Memory usage of GC target object may increase by 8 bytes from Python 3.7.4

The x86-64 ABI requires that int128 and long double types be placed on 16byte boundaries.

However, Python's pymalloc implementation is designed to return blocks of memory with 8-byte boundaries. .. .. Are you okay? If you try to malloc a structure containing a type that requires 16byte alignment, it should be a multiple of 16byte, so malloc (sizoef (struct)) is safe and malloc (sizeof (structure) + not a multiple of 16). ) Seems to be a problem in such cases.

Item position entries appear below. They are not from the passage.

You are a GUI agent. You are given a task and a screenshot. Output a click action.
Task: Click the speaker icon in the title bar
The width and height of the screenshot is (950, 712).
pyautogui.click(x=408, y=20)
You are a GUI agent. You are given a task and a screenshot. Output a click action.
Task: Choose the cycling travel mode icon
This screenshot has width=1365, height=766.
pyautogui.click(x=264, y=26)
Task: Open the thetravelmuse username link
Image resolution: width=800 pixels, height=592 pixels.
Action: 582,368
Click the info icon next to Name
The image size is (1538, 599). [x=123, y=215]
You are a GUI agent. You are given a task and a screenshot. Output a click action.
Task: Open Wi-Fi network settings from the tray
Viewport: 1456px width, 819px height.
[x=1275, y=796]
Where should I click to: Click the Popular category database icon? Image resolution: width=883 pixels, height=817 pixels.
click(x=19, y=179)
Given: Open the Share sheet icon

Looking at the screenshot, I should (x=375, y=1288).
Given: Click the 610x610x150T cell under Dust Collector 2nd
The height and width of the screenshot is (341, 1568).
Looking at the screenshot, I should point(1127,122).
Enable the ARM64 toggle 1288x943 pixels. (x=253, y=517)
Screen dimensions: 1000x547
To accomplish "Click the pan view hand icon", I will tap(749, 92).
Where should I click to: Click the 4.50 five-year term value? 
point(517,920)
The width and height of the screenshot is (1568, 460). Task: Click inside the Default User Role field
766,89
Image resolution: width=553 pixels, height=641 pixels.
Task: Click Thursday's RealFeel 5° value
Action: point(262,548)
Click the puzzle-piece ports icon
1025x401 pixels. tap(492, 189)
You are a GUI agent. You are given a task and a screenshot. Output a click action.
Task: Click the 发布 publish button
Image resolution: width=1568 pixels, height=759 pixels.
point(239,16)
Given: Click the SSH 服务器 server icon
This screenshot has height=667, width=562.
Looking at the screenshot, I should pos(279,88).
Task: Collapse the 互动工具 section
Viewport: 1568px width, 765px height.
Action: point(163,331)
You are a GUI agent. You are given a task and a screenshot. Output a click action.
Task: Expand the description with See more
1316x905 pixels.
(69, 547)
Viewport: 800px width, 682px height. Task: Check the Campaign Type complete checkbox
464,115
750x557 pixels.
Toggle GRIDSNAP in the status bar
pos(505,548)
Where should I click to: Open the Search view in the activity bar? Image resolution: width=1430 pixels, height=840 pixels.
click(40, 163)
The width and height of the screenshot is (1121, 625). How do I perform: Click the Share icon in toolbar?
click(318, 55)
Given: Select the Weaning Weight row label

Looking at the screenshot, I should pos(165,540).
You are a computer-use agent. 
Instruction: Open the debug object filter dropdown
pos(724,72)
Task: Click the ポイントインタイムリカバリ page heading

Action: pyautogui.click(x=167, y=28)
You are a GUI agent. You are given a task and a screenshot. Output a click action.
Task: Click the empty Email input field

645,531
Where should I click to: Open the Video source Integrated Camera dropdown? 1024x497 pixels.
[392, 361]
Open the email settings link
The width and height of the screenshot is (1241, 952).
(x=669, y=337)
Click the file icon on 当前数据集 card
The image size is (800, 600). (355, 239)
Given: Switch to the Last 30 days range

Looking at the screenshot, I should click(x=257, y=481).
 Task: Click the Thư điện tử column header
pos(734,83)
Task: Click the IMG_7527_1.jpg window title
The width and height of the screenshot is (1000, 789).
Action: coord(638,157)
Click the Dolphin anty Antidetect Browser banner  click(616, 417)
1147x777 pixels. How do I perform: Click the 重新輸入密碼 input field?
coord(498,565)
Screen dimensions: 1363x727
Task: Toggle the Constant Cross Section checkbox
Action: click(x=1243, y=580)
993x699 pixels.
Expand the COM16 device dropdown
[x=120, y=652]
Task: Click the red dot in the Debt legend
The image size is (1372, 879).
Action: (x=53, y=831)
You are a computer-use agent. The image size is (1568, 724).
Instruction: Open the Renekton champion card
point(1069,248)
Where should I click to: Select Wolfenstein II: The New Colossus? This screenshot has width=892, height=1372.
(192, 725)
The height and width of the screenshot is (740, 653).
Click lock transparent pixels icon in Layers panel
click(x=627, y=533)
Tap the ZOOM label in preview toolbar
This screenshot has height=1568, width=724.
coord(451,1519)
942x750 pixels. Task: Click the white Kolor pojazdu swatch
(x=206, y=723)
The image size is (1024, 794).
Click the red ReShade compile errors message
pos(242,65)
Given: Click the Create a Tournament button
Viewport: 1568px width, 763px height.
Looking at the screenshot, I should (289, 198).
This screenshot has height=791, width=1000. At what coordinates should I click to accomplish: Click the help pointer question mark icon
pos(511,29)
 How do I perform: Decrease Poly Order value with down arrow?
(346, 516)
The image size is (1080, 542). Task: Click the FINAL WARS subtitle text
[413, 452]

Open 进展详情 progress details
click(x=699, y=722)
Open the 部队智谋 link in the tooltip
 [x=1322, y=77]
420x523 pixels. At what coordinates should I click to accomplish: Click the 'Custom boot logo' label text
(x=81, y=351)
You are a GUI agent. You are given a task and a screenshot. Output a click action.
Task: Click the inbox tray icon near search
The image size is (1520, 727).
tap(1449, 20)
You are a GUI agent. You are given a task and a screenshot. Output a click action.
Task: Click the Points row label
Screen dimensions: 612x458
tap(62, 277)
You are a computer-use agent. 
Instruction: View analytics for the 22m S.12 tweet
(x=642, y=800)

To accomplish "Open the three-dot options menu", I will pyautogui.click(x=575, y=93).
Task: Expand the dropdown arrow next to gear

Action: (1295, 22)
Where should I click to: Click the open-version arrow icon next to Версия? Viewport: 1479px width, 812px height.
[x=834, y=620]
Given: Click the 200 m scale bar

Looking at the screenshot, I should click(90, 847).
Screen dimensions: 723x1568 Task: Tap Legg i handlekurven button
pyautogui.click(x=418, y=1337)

The more problematic is the GC header. The GC header in a 64-bit environment is 24 bytes. As the name "header" implies, it is placed at the beginning of GC-targeted objects (objects that may make up circular references, such as tuples, lists, and dicts).

When creating a GC target object, allocate memory like malloc (sizeof (GC header) + object size) and then use the address shifted by the GC header for a pointer of type PyObject *. So even if malloc returns a 16byte boundary address, the Python object will be stored at the +24byte address, and if the object's structure has an int128 or long double type, it will be placed across the 16byte boundary. I will.

It seems that recent compilers are actually using instructions that assume 16-byte boundaries, and instead of "theoretically violating but actually working without problems", they are "really segfaulting". It has become.

I didn't notice it until recently, but Python 2.7 reported this phenomenon earlier, and 2.7.15 increased the GC header from 24byte to 32byte. (changelog, [commit](https://github.com/python/cpython/ commit / 0b91f8a668201fc58fa732b8acc496caedfdbae0), issue)

A similar issue was recently reported in Python 3.7 (Crash issue, Old ubsan error issue. org / issue27987)) So it looks like we'll have to apply the same fix unless we find another good way to not break ABI compatibility. For rare types such as long double and int128, it's a shame for me to have to +8 bytes of memory consumption for tuples that are large and never contain those types.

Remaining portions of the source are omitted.